### Records
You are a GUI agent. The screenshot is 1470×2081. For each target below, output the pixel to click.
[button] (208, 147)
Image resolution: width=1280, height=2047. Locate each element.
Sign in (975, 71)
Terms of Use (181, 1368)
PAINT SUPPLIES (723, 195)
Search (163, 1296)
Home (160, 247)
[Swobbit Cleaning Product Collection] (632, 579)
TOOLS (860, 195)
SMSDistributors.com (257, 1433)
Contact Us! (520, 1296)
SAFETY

### Problem statement
With nothing added or left out, print the data again.

### Answer to this exercise
You are a GUI agent. The screenshot is 1470×2081. For each target below, output the pixel to click.
[button] (208, 147)
Image resolution: width=1280, height=2047. Locate each element.
Sign in (975, 71)
Terms of Use (181, 1368)
PAINT SUPPLIES (723, 195)
Search (163, 1296)
Home (160, 247)
[Swobbit Cleaning Product Collection] (632, 579)
TOOLS (860, 195)
SMSDistributors.com (257, 1433)
Contact Us! (520, 1296)
SAFETY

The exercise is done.